If I was building a company from scratch it would be a Linux shop. It would be hard to convert a Windows shop to Linux, but if starting from scratch you can design everything around it. Idealy, most programs would be web based. Stuff like ticketing systems, inventory, customer, that type of stuff, there's absolutely no reason why that stuff can't be web based and coded so that it works in any browser on any OS. Those type of apps are the core of most businesses, then anything more specialized could be figured out to be done in Linux. Possibly have some Windows TS servers or VMs for apps that absolutely need to run in windows and that there is no replacement for. Like Linux lacks proper CAD programs, so if the business needs that then they'd have a VM or TS server for that.
The idea would be that the workstations would not be specialized and rely on local programs. Then you can run pretty much any OS you want.

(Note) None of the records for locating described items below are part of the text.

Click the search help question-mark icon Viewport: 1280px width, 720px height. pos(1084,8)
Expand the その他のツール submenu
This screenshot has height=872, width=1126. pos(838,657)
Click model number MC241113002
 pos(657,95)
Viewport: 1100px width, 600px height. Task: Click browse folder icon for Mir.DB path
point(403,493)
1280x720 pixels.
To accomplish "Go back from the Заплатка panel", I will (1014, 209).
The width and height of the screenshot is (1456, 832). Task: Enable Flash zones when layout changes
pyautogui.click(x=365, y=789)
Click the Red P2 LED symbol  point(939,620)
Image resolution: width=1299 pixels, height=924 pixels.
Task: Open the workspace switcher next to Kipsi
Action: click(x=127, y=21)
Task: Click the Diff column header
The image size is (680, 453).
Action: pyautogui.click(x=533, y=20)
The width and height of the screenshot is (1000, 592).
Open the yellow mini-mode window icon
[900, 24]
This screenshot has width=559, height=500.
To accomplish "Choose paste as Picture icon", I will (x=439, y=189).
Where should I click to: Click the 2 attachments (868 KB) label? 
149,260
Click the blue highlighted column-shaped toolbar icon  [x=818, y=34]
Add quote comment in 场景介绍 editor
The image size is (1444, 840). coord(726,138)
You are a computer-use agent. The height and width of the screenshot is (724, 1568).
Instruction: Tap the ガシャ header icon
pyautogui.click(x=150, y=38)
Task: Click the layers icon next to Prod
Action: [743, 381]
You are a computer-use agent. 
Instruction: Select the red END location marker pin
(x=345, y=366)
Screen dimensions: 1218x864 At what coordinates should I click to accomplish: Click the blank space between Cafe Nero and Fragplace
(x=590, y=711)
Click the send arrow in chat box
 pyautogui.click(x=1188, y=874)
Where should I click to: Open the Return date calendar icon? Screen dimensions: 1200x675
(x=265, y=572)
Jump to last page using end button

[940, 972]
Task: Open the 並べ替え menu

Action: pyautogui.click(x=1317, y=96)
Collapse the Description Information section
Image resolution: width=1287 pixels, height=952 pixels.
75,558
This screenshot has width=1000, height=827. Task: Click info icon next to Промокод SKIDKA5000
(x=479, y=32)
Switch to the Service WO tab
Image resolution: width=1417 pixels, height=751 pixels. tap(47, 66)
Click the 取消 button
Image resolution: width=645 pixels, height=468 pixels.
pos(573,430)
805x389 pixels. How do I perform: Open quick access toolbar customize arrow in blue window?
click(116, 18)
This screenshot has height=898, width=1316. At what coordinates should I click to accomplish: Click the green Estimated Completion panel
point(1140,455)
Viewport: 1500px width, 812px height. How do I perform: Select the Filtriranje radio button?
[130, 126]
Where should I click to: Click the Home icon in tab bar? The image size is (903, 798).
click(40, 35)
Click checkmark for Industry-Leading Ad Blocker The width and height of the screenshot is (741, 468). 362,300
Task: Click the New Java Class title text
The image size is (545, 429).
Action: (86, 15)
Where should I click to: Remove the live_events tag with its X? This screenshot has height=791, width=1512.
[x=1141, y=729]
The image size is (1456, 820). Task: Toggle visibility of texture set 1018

One thing Linux lacks though is any kind of central management. I'm sure it CAN be done, but it's FAR from turn key, like Windows/AD is. If Linux came up with a proper turn key AD like environment and better permission system (if you've worked IT you would know the native Linux permission system sucks and would not work in business), I bet it would gain a lot of traction in business use. I could see schools use it too. It needs to be turn key, though. nobody has time to read 100's of pages of documentations for something that is done in a few clicks in Windows.